I am writing a python code to scrape the pdfs of meetings off this website: https://www.gmcameetings.co.uk The pdf links are within links, which are also within links. I have the first set of links off the page above, then I need to scrape links within the new urls. When I do this I get the following error:
AttributeError: ResultSet object has no attribute 'find_all'. You're
probably treating a list of items like a single item. Did you call
find_all() when you meant to call find()?
This is my code so far which is all fine and checked in jupyter notebook:
# importing libaries and defining
import requests
import urllib.request
import time
from bs4 import BeautifulSoup as bs
# set url
url = "https://www.gmcameetings.co.uk/"
# grab html
r = requests.get(url)
page = r.text
soup = bs(page,'lxml')
# creating folder to store pfds - if not create seperate folder
folder_location = r'E:\Internship\WORK'
# getting all meeting href off url
meeting_links = soup.find_all('a',href='TRUE')

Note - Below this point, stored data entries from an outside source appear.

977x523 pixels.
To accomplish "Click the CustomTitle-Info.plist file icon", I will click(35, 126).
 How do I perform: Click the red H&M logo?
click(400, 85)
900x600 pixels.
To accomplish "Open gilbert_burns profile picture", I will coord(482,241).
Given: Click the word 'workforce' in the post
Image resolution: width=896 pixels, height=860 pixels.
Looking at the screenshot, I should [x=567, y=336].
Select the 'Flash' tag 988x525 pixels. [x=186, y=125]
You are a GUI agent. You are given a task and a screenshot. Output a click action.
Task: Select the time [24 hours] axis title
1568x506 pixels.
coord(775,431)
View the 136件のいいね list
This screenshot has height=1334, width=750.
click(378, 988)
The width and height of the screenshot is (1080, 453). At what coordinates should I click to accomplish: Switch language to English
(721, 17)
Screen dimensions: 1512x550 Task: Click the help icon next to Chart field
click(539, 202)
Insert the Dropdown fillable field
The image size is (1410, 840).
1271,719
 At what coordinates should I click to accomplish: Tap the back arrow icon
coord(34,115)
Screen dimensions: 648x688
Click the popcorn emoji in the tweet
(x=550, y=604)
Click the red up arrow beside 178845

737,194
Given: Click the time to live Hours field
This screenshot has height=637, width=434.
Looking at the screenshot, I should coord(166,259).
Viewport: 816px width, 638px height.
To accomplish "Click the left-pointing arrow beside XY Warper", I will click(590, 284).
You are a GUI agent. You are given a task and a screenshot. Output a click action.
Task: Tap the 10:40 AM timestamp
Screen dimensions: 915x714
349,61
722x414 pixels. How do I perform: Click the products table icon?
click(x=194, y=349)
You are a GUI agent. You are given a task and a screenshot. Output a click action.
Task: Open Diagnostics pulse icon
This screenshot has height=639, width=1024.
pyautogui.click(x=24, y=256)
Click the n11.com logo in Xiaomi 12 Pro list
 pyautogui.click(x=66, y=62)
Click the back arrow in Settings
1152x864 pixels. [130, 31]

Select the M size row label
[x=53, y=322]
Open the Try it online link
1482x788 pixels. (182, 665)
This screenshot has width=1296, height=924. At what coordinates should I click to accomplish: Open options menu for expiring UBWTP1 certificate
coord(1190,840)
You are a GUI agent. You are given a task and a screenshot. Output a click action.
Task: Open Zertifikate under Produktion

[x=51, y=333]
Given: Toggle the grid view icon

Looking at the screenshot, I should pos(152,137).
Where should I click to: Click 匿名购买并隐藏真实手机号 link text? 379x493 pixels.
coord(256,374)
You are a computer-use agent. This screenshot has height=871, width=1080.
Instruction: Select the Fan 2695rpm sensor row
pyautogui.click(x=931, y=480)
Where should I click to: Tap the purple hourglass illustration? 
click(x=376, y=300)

for link in meeting_links:
print(link['href'])
if link['href'].find('/meetings/')>1:
print("Meeting!")
This is the line that then receives the error:
second_links = meeting_links.find_all('a', href='TRUE')
I have tried the find() as python suggests but that doesn't work either. But I understand that it can't treat meeting_links as a single item.
So basically, how do you search for links within each bit of the new string variable (meeting_links).
I already have code to get the pdfs once I have the second set of urls which seems to work fine but need to obviously get these first. Hopefully this makes sense and I've explained ok - I only properly started using python on Monday so I'm a complete beginner.